Baden-Baden, 15.03.2018, 00:00 Uhr, Bericht: Christian Frietsch Ende letzter Woche trafen sich Vertreter der Baden-Badener Stadtverwaltung zu einer Klausursitzung. Auch die rechtlich zur Stadtverwaltung gehörenden 40 Gemeinderäte waren zu dieser Sitzung inklusive einer Übernachtung von Freitag auf Samstag nach Gengenbach eingeladen. Es sollten Weichen bis ins Jahr 2030 gestellt werden. Eine Veröffentlichung der Stadtverwaltung zu den Ergebnissen der zukunftsweisenden Sitzung liegt zur Stunde nicht vor. Im goodnews4-O-TON-Interview schildert Stadtrat und Klausurteilnehmer Martin Ernst seine Eindrücke zu der Sitzung.

Nach der Sommerpause soll der Gemeinderat den fortgeschriebenen Stadtentwicklungsplan «Baden-Baden 2020» wiederum auf 2030 fortschreiben. «Am letzten Wochenende wurden an beiden Klausurtagen jeweils vier Themenschwerpunkte in wechselnden Gruppen diskutiert», sagte Martin Ernst zur Methode der wegweisenden Klausur für Baden-Baden und seine Bürger. Bei den diskutierten Themen vermisste Martin Ernst jedoch die Auseinandersetzung mit den «eigentlichen Problemfeldern». Dazu zählt der FBB-Stadtrat die Bebauung der Areale SWR und Vincenti. Dort sollen insgesamt ehere hundert Wohnungen entstehen. Auch das inzwischen fertiggestellte Familienquartier neben dem Tausendfüßler und das dort diskutierten Thema der Feinstaubbelastung seien nicht Gegenstand dieser Klausurtagung gewesen. Auch der Altersarmutsbericht und die Verlagerung sozial schwächerer Bevölkerungsgruppen in die Weststadt oder nach Baden-Oos seien nicht diskutiert worden. Über die Schaffung attraktiver Arbeitsplätze in der Stadt sei nicht diskutiert worden.

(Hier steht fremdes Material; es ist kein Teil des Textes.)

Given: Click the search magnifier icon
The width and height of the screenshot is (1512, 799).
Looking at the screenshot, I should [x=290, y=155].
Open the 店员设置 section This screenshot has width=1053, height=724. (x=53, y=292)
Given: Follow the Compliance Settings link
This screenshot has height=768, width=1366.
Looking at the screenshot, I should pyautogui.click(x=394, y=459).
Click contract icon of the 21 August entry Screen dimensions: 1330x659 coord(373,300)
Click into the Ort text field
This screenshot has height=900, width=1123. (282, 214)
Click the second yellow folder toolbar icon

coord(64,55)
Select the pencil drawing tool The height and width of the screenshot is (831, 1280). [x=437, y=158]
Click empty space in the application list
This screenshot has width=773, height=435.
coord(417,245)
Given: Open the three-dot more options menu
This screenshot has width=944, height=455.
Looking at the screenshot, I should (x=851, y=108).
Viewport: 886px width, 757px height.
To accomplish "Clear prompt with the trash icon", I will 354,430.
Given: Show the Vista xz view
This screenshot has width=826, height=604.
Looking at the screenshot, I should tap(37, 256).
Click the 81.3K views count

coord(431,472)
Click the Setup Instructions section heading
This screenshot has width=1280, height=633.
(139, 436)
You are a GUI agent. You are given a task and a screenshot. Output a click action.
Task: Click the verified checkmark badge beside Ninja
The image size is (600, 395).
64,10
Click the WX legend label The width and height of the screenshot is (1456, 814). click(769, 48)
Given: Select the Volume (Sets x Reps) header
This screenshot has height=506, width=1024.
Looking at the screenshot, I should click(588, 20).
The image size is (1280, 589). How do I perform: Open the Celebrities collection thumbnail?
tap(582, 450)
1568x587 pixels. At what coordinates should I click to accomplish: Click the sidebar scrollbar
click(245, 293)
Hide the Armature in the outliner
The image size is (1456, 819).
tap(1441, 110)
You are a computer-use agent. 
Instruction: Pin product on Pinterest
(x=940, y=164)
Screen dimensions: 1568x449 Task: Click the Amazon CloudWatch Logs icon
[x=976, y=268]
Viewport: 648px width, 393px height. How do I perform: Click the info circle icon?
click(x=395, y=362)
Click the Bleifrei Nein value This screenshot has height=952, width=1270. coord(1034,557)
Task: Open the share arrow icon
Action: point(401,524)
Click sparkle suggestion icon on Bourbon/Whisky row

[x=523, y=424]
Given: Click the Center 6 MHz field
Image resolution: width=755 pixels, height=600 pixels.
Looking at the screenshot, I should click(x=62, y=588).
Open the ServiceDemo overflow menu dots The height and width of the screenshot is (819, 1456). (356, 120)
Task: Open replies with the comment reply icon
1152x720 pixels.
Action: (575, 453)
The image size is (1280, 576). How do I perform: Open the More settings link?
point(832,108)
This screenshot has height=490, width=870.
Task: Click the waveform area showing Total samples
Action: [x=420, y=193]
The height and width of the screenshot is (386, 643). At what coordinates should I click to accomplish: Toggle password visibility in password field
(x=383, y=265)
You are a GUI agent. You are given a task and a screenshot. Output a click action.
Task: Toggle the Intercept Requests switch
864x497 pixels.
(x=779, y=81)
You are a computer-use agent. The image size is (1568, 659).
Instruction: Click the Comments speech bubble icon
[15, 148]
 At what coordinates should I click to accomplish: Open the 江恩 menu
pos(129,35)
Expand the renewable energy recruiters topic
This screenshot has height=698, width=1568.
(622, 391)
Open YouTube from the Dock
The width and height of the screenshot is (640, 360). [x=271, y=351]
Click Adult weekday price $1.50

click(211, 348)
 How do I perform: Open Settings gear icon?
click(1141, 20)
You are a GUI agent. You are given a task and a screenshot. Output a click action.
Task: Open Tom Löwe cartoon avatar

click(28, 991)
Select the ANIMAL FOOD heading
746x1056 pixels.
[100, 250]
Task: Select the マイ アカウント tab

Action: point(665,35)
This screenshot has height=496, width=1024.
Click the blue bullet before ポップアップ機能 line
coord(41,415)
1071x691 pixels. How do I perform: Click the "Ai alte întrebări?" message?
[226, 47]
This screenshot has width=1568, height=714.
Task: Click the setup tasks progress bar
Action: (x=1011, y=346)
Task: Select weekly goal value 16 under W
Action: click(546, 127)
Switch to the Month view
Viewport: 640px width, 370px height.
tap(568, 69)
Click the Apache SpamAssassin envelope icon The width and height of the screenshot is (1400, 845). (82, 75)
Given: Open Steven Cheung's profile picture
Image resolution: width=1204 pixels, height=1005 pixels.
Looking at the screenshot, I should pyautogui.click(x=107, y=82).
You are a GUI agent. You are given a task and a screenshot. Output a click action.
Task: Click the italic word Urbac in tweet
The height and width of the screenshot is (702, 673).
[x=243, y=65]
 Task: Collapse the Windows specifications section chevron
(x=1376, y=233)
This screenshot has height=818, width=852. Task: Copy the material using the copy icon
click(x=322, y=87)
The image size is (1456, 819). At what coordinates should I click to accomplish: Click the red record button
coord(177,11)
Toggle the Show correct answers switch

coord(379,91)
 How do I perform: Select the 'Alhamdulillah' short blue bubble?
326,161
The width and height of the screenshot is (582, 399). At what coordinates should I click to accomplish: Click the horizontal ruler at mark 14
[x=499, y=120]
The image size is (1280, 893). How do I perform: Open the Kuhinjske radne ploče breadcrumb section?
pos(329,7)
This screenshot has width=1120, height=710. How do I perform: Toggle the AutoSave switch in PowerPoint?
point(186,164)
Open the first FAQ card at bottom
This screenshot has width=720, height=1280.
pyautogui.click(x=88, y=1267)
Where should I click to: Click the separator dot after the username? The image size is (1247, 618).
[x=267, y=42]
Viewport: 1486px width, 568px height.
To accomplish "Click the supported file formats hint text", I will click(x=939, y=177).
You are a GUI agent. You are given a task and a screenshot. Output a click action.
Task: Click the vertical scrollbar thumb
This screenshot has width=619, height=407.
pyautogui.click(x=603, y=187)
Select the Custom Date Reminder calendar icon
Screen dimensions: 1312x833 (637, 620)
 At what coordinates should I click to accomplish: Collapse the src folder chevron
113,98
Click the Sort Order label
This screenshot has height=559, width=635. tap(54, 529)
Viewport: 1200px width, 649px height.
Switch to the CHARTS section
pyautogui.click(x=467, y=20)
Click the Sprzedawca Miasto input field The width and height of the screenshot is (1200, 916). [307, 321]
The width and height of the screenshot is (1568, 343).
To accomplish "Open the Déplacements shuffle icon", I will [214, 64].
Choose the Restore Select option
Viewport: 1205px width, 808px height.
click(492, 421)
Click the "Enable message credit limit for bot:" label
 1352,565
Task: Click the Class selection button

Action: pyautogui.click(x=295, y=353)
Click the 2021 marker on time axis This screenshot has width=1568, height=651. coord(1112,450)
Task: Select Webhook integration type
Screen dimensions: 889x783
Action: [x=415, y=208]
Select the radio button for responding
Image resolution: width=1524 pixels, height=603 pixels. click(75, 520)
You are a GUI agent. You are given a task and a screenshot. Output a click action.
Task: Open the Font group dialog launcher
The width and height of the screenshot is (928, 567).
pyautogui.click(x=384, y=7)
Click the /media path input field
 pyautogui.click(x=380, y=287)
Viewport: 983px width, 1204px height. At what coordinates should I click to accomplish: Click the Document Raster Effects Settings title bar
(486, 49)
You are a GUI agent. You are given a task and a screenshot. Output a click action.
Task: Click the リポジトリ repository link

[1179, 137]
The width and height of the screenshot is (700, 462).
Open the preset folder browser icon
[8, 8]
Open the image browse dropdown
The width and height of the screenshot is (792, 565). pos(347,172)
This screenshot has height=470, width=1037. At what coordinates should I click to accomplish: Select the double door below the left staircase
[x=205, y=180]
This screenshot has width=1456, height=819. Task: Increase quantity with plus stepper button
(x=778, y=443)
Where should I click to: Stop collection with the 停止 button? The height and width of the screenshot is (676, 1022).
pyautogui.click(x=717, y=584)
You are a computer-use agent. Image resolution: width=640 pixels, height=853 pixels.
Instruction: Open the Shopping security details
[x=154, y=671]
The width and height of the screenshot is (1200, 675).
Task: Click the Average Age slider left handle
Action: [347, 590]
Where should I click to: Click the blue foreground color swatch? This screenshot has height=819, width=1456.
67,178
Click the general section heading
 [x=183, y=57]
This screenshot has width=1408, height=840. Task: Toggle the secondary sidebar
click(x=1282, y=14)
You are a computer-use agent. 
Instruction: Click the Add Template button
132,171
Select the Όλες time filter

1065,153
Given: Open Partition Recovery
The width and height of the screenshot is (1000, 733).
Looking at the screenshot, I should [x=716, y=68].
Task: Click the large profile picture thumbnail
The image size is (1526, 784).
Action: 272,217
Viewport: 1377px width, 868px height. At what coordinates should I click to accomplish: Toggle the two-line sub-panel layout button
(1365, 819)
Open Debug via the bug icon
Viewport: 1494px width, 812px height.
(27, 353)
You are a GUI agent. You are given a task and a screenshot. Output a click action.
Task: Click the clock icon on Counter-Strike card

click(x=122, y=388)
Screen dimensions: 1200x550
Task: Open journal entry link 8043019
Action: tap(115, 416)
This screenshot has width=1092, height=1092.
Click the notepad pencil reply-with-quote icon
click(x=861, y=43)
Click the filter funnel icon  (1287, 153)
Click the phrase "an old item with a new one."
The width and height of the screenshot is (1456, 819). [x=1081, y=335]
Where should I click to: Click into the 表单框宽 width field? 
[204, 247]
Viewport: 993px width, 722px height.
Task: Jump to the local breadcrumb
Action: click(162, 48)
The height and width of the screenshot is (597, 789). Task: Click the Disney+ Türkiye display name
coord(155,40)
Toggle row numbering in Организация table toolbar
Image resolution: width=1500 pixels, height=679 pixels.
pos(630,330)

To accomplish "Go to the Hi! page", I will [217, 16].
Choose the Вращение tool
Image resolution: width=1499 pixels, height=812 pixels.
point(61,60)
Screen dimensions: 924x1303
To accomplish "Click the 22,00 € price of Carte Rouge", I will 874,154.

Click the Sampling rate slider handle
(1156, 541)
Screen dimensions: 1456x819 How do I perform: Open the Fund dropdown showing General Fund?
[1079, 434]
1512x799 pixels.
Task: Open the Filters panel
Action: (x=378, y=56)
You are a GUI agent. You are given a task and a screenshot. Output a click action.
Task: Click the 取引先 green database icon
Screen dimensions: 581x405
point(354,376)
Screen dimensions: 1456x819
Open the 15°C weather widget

Martin Ernst empfiehlt über das Format der Klausurtagungen dieser Art nachzudenken und schlägt vor, dass man für die «Zukunft den Ansatz gänzlich ändern und die einzelnen Stadträte spinnen lassen» solle «wie sie ihre Stadt losgelöst von irgendwelchen Zwängen und Vorgaben weiterentwickeln wollen». Von 40 visionäre Gedankenvorstellungen, sollten jene drei Vorschläge ausgewählt werden, die am ehesten eine Realisierungschance hätten. «Wenn man von diesen drei Visionen dann in den nächsten zehn Jahren eine tatsächlich umsetzt, hätte man Großes für die Stadt erreicht», glaubt der für den Baden-Badener Gemeinderat vermutlich zu experimentierfreudige Stadtrat.


Abschrift des goodnews4-O-TON-Interviews mit Martin Ernst:

goodnews4: Die Stadträte und die Rathausführung haben sich zu einer Klausurtagung zusammengefunden, um bis ins Jahr 2030 zu blicken. Gab es auch einen Bericht, was von «Baden-Baden 2020» seit 2007 erreicht wurde?

Martin Ernst: Es gab einen mündlichen Bericht, was aus Sicht der Stadt bereits alles auf den Weg gebracht wurde. Die eigentlichen Problemfelder, wie die Bebauung der Areale SWR, Vincenti und unter dem Tausendfüßler sowie weitere Themen wie Feinstaubbelastung, waren alle nicht Gegenstand dieser Klausurtagung.

goodnews4: Eine kritische Analyse gab es nicht?

Martin Ernst: Das gab es nicht. Es war allerdings so, dass über eine Quartiersbelastung gesprochen wurde und zwar in einem Schwerpunktthema an einem dieser beiden Tage. Diskutiert wurde darüber, wie eine ideale Quartiersentwicklung in sozialer Hinsicht in Zukunft aussehen sollte.

goodnews4: Die Umstellung der Straßenbeleuchtung auf LED-Technik, die Öffnung des Obstguts Leisberg sind löblich, doch müsste nicht die Entscheidung für Hunderte von Luxuswohnungen auf dem Prüfstand stehen? Wurde über das SWR-Projekt und das Vincentius-Projekt kritisch diskutiert?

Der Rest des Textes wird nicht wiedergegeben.